# TASKS FOR THIS EXERCISE
[1] Reproduce the passage below on Greek and Albanian affairs word for word, from "In the Parliamentary" up to and including "by Ilias Vrioni.".
[2] Carry on the account of Greek and Albanian affairs below from the point where it stops.

# SOURCE EXCERPT
* Start *

In foreign affairs the year was uneventful. Some excitement was caused in Greece by the decision of the Conference of Ambassadors in May to assign to Albania, under the new frontier

settlement, fourteen villages occupied by Greeks and hitherto under Greek administration; and the Government promised the Chamber to protest, and, if necessary, to appeal to the League of Nations. On July 26 a somewhat serious "frontier incident" took place in Macedonia, seventeen Bulgarians being bound and killed in cold blood by a party of Asia Minor Greeks. A League of Nations Commission which investigated the affair found that the local Greek authorities were responsible and entirely exonerated the Greek Government; but the affair did not improve Bulgarian relations with Greece.

In April the Byron centenary was celebrated at Athens, the British Government being officially represented by Sir Rennell Rodd, the British Ambassador at Rome.

ALBANIA.

In the Parliamentary elections which were held at the beginning of the year, the head of the Government, Ahmed Zogu, failed to secure a majority, and his position became precarious. On February 23 he was shot at and slightly wounded by a young Albanian student in the corridor of the Parliament House. On March 3 a new Ministry was formed by Shevket Verlaci. On May 22 the young Liberal deputy, Avni Rustem, was assassinated at Tirana, and Ahmed Zogu was accused of instigating the murder. Great demonstrations took place at the funeral, and discontent with the Government became more and more marked. Towards the end of May, Shevket Verlaci resigned and was replaced by Ilias Vrioni.

* End *

# DATASET EXTRACT

* Start *

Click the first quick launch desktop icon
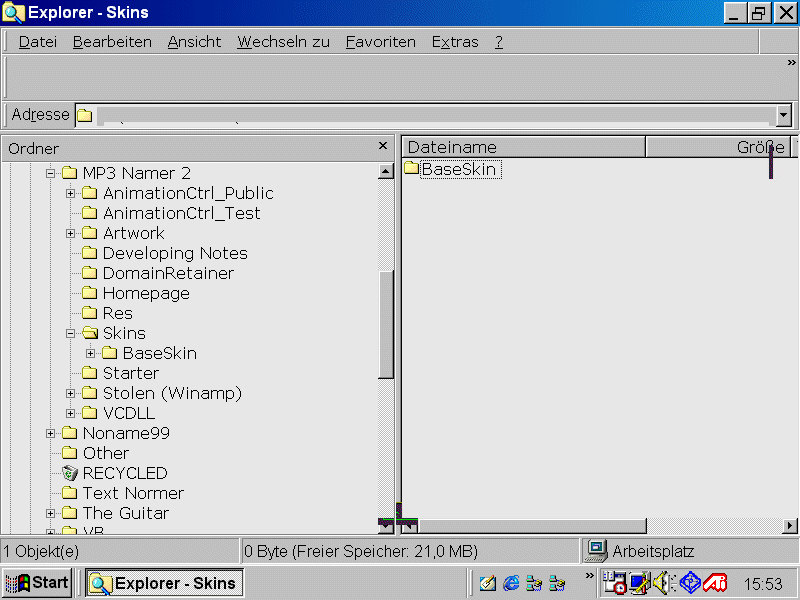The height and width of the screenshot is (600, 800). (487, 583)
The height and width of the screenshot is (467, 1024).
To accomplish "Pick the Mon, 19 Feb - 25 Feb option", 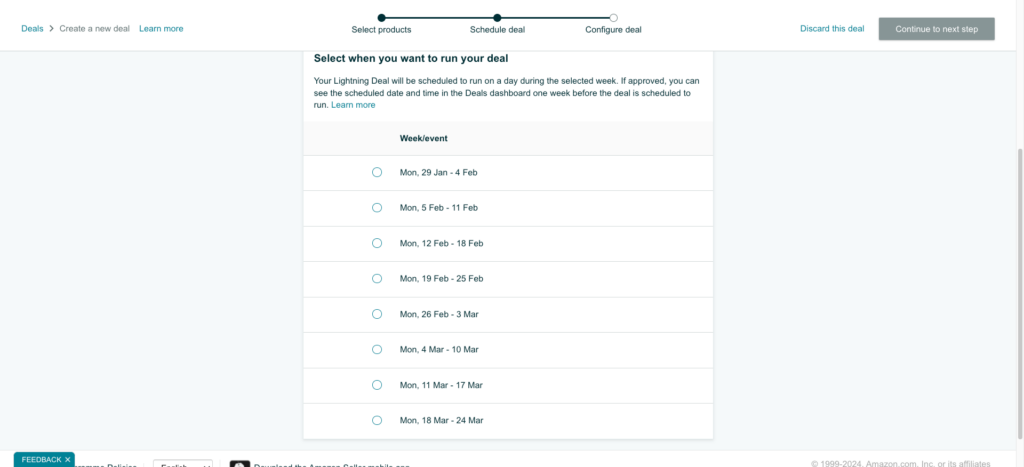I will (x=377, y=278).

* End *

# ANSWERS PER TASK
[1]
In the Parliamentary elections which were held at the beginning of the year, the head of the Government, Ahmed Zogu, failed to secure a majority, and his position became precarious. On February 23 he was shot at and slightly wounded by a young Albanian student in the corridor of the Parliament House. On March 3 a new Ministry was formed by Shevket Verlaci. On May 22 the young Liberal deputy, Avni Rustem, was assassinated at Tirana, and Ahmed Zogu was accused of instigating the murder. Great demonstrations took place at the funeral, and discontent with the Government became more and more marked. Towards the end of May, Shevket Verlaci resigned and was replaced by Ilias Vrioni.

[2]
This change failed to appease the democratic and Liberal elements. The army of the South and the garrison of Scodra declared against the Government, and troops marched on Tirana. After a slight resistance Ahmed Zogu and a few of his partisans fled to Belgrade. A number of deputies who supported him took refuge in Italy and in Corfu.

On June 16, Monsignor Fan Noli, the leader of the Democratic and Liberal Party, formed a Government. He issued a proclamation, stating that the revolution was a protest against the illegalities and corruption of the previous régime, and its attempt to perpetuate the feudal privileges of the nobility and large landowners. The Chamber of Deputies was dissolved, but no steps were taken to hold new elections. Also three members of the "Council of Regency" (which holds the place of the Monarchy in the Albanian constitution) had been deposed, while the fourth considered himself under notice; consequently the new Government was never properly legalised, and was therefore insecure from the beginning.

In December, before the election which had at length been proclaimed could take place, an insurrectionary movement broke out in the North-East of Albania. It had been organised and set on foot from Belgrade by Ahmed Zogu, who entered Tirana

on December 24. Fan Noli, with his Government, immediately fled to Italy.

In addition to her internal political troubles, Albania has had to endure cruel blows from without owing to the exchange. of the Greek and Turkish populations stipulated by the Treaty of Lausanne. It had been understood that Albanians on either side should not be affected, but Greece in spite of this insisted on expelling from her territory Albanian Moslems from Epirus and Macedonia, and confiscating their goods. Albania appealed to the League of Nations, which considered the matter on three occasions, and charged the Mixed Commission which supervised the exchange to see that the Albanians should not be included. In spite of this, more than 20,000 Albanian Moslems have been forced to leave their homes and abandon their property in Greece.

BULGARIA.

The year 1924 passed in Bulgaria in comparative calm, in spite of the continued presence and activity of turbulent elements.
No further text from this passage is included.